US Graduate Medical Education, 2001-2002Changing Dynamics

Author Affiliations

Author Affiliations: Division of Undergraduate and Graduate Medical Education Policy and Standards, American Medical Association, Chicago, Ill.

JAMA. 2002;288(9):1073-1078. doi:10.1001/jama.288.9.1073
Abstract

The National Graduate Medical Education (GME) Census, jointly administered by the American Medical Association and the Association of American Medical Colleges, completed its second year as an online survey of all GME programs accredited by the Accreditation Council for Graduate Medical Education as well as combined specialty programs approved by their corresponding medical specialty boards. Continuing trends include the growing number of subspecialty programs, which increased by 65 since last year to 3822, and a smaller number of specialty programs, which decreased by 25 to 4203. There were corresponding shifts in the number of residents training in them. The number of graduates from osteopathic medical schools in allopathic GME has increased from 3288 in 1996-1997 to 4658 in 2001-2002, an increase of 42%. Overall, the total number of residents in GME has declined slightly, to an estimated 96 410 this year. The number of residents in graduate year 1 (GY1) positions (entry positions in GME, for which prior training is not required) has also decreased, although the proportion of residents in GY1 positions who have not had prior GME has increased.

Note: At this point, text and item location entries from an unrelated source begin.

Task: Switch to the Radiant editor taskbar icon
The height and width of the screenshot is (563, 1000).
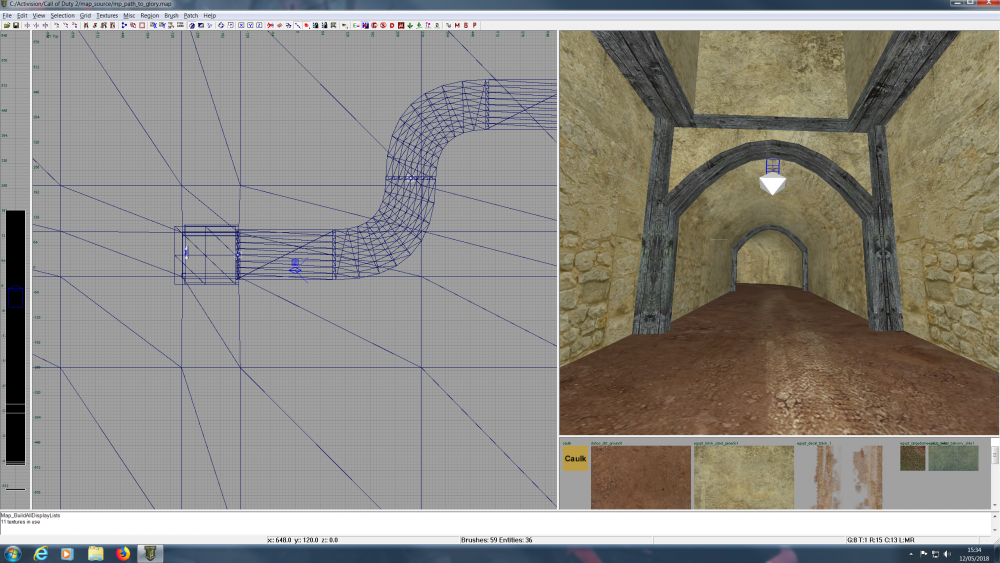Action: click(x=148, y=553)
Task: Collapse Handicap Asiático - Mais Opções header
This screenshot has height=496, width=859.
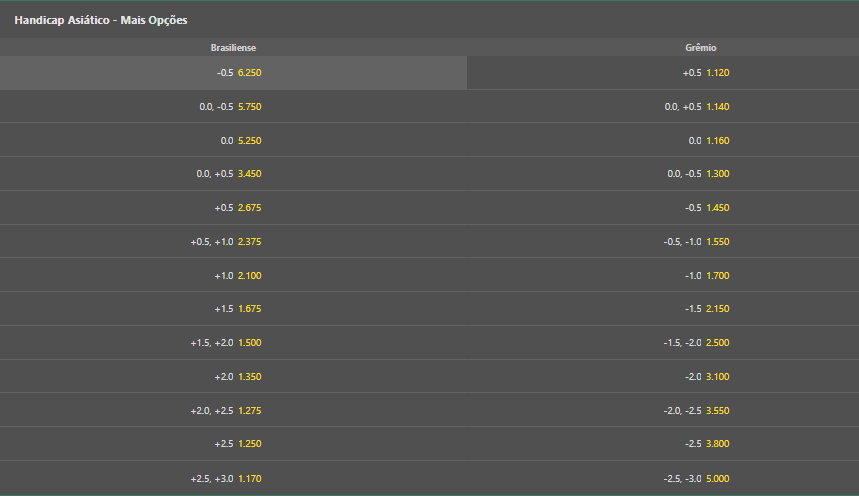Action: (430, 20)
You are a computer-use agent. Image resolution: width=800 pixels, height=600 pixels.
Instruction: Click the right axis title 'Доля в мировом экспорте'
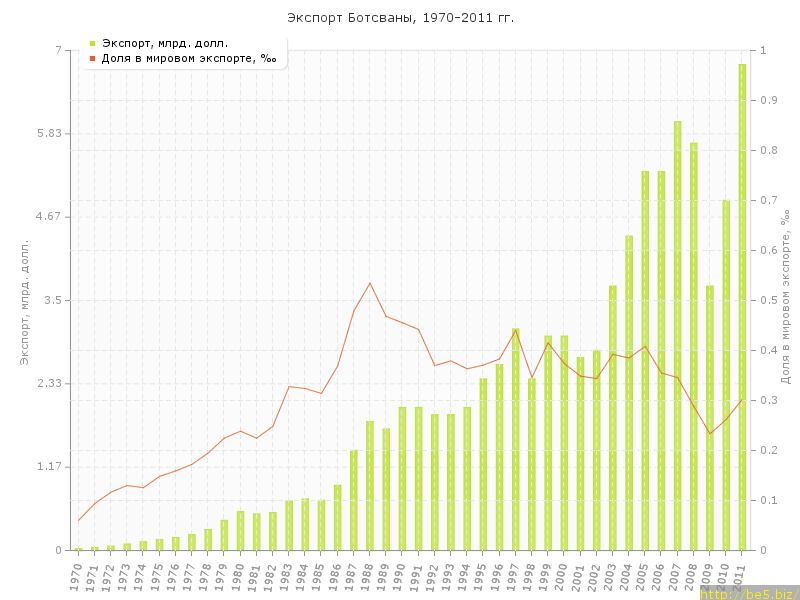786,300
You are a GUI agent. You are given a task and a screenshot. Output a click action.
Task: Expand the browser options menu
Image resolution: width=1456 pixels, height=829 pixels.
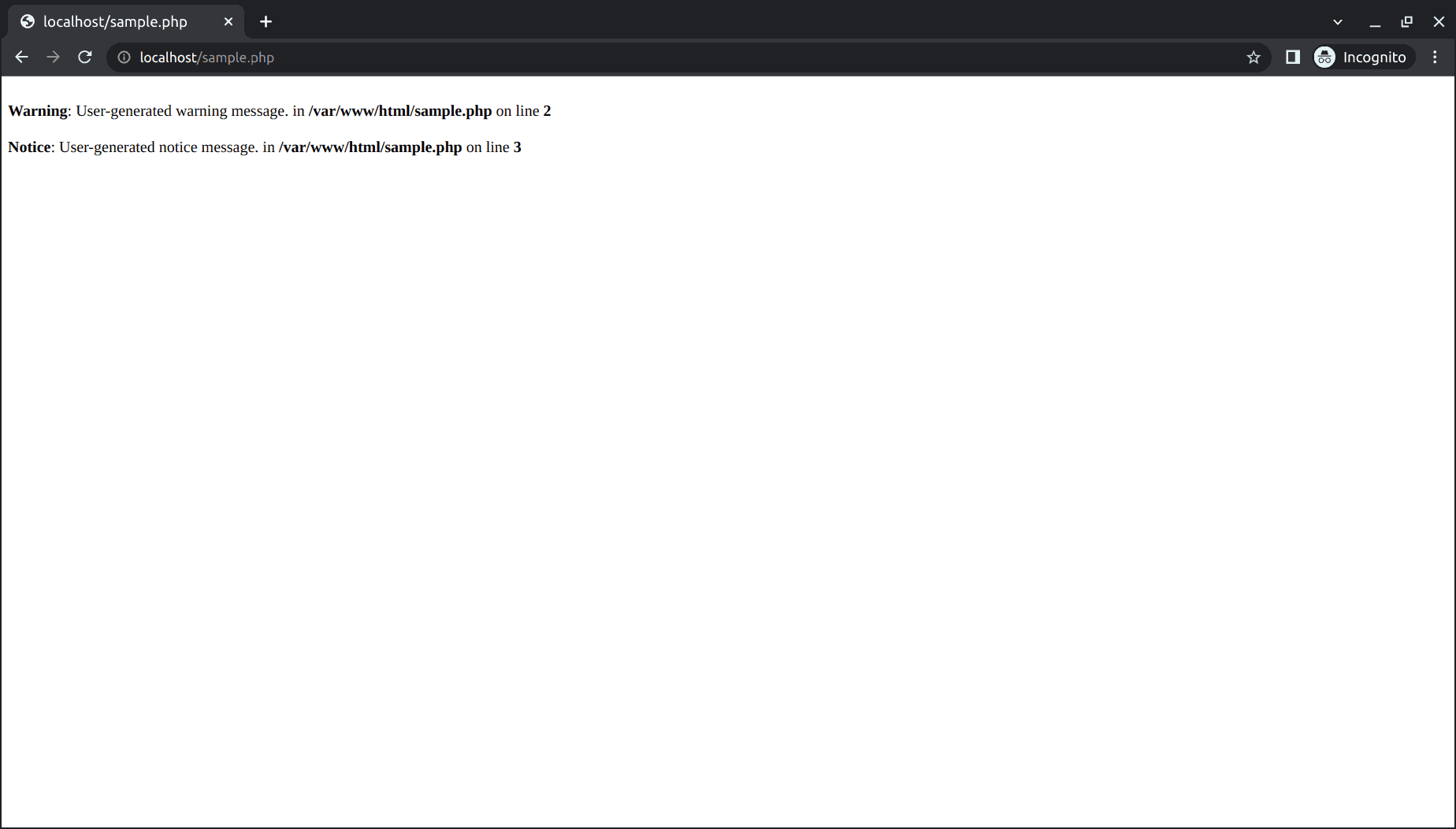point(1435,57)
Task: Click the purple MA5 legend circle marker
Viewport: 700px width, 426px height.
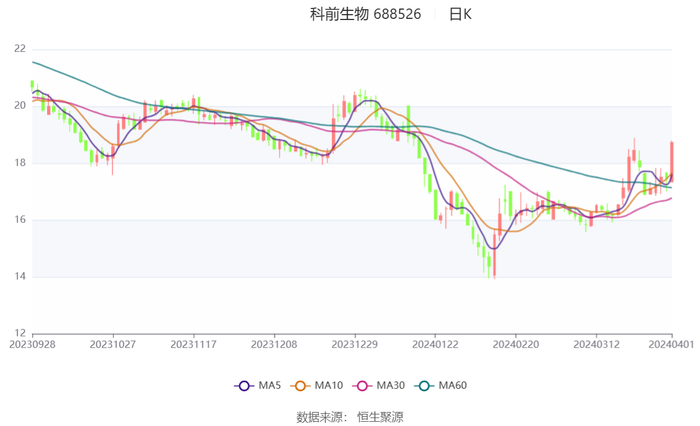Action: click(x=244, y=386)
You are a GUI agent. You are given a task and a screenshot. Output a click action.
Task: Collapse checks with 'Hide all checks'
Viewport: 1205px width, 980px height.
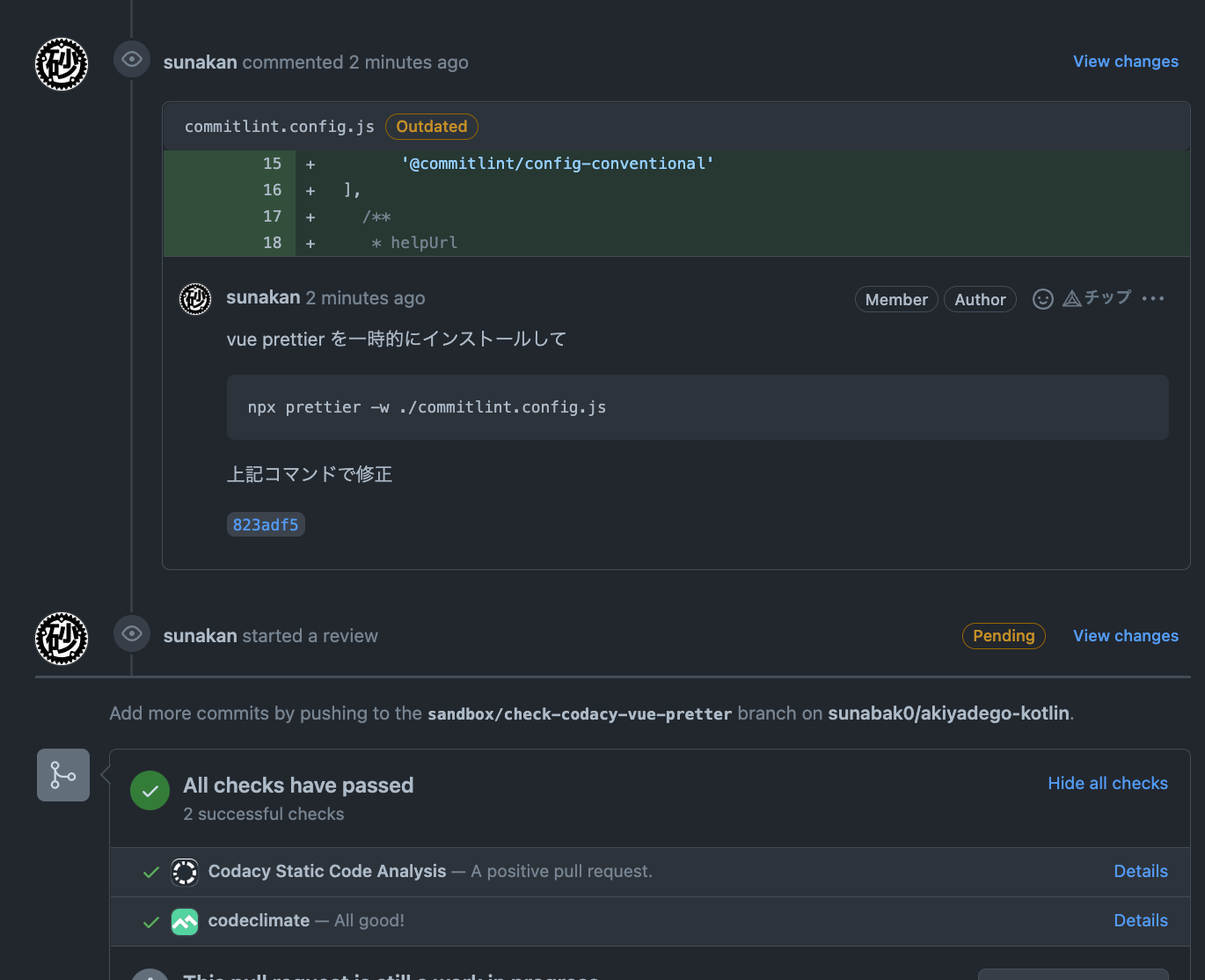pyautogui.click(x=1107, y=783)
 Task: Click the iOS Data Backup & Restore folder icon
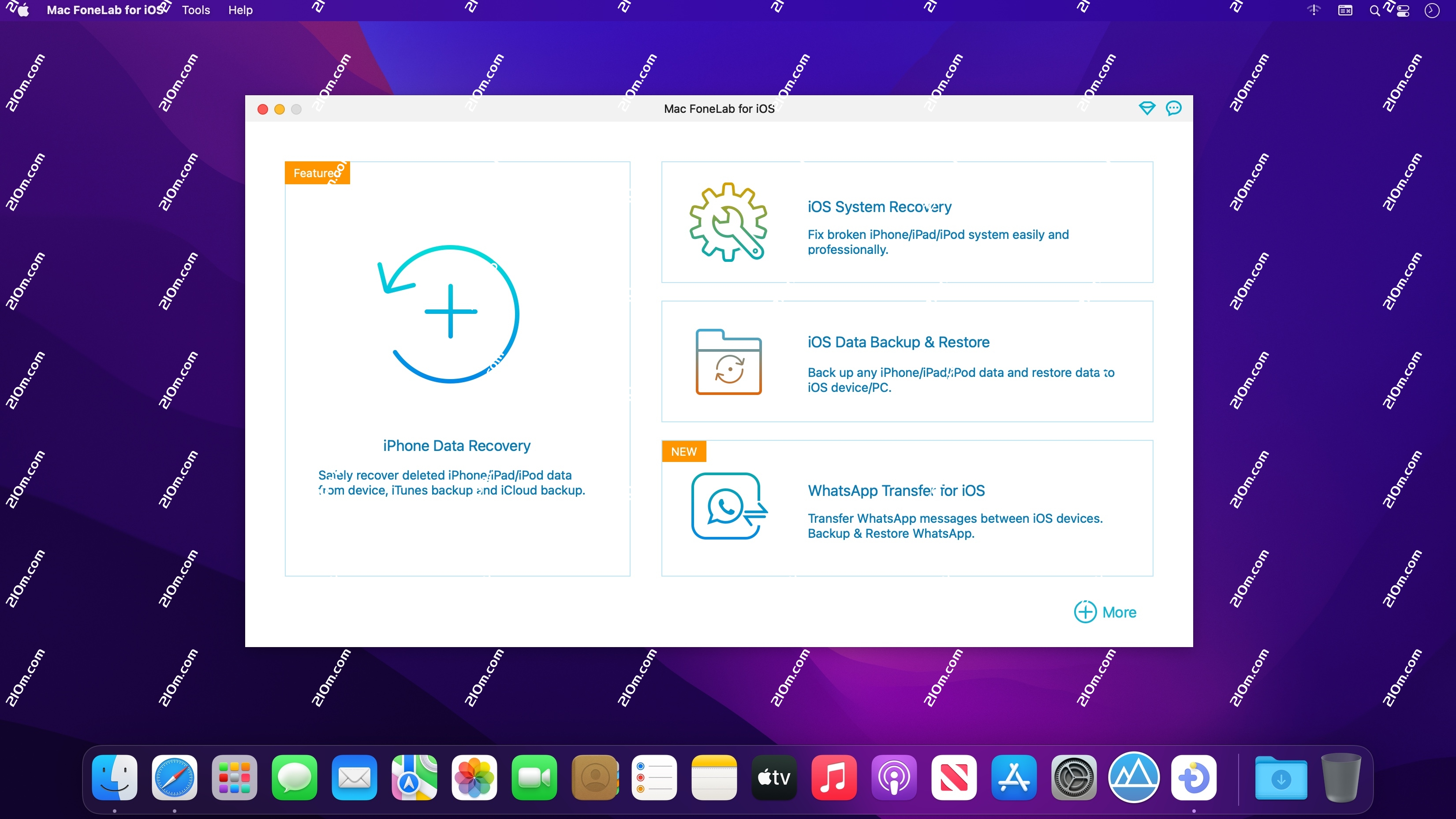coord(728,362)
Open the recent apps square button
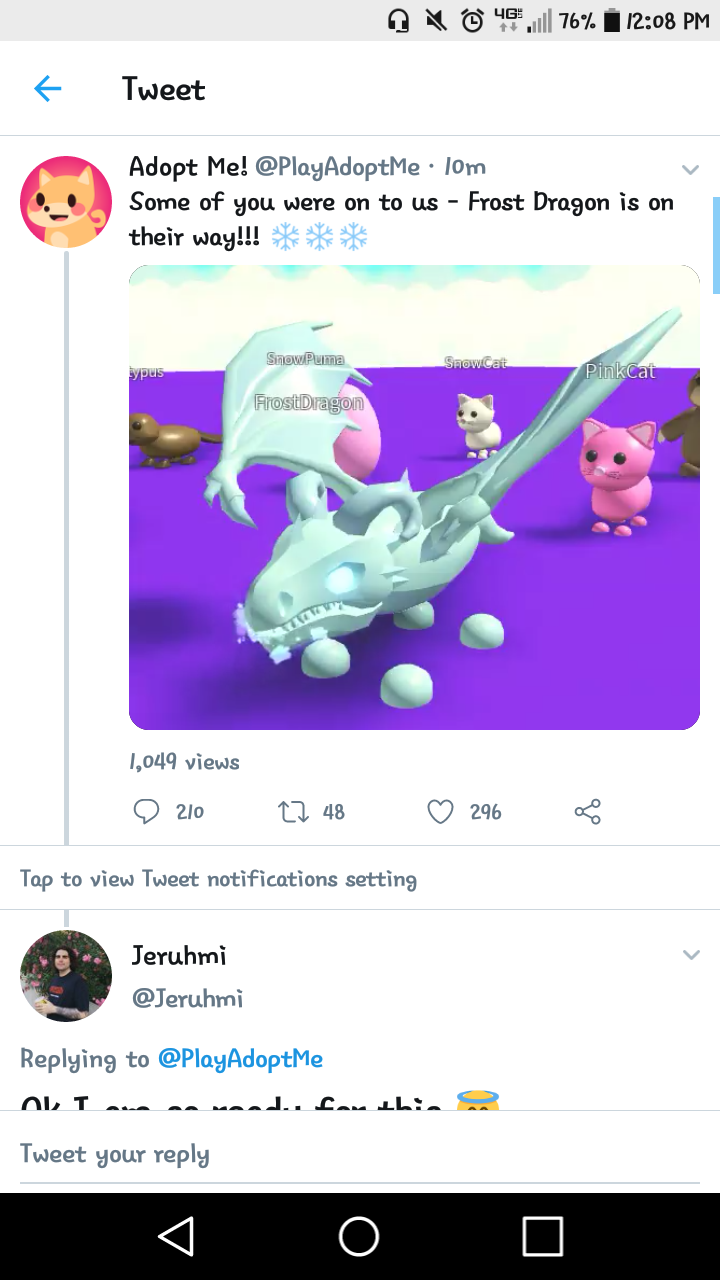The image size is (720, 1280). 542,1236
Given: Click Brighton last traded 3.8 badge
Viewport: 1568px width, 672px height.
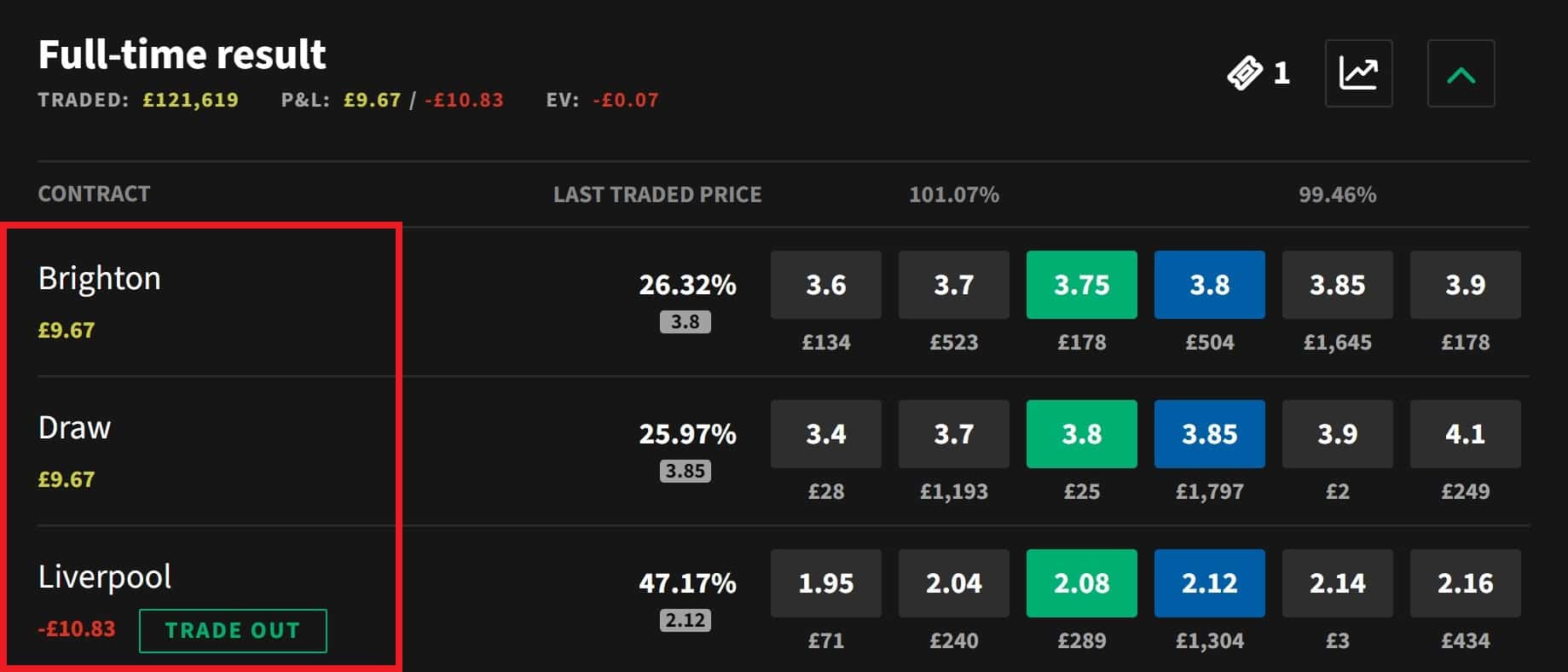Looking at the screenshot, I should (686, 322).
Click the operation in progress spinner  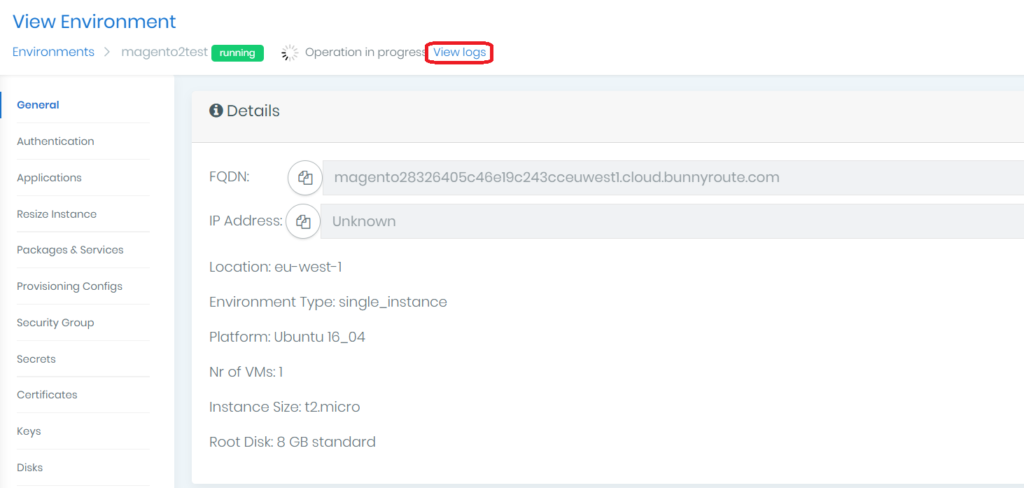[290, 53]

The number of international medical graduates (IMGs) in GY1 positions has decreased from a high of 6727 in 1999-2000 to 5898 in 2001-2002, a decrease of 12.3%. However, the number who have entered GME immediately on graduation has grown from 310 in 1996-1997 to 936 in 2001-2002. Most of these IMGs were citizens or permanent residents of the United States and attended medical schools in the Caribbean. New race and ethnicity questions, which parallel those of the US Census, continue to reveal disparities in the racial/ethnic distribution of the training physician population relative to the US population. Despite continued interest in resident work hours, there was no decrease in reported hours worked between 2000-2001 and 2001-2002. Physicians training in surgical specialties are reported to work the most hours per week, while internal medicine and pediatrics allow for the most consecutive time on duty, at 30 hours or more. Specialties and subspecialties with limited on-call schedules, such as forensic psychiatry and pediatric pathology, have, on average, the lowest number of duty hours.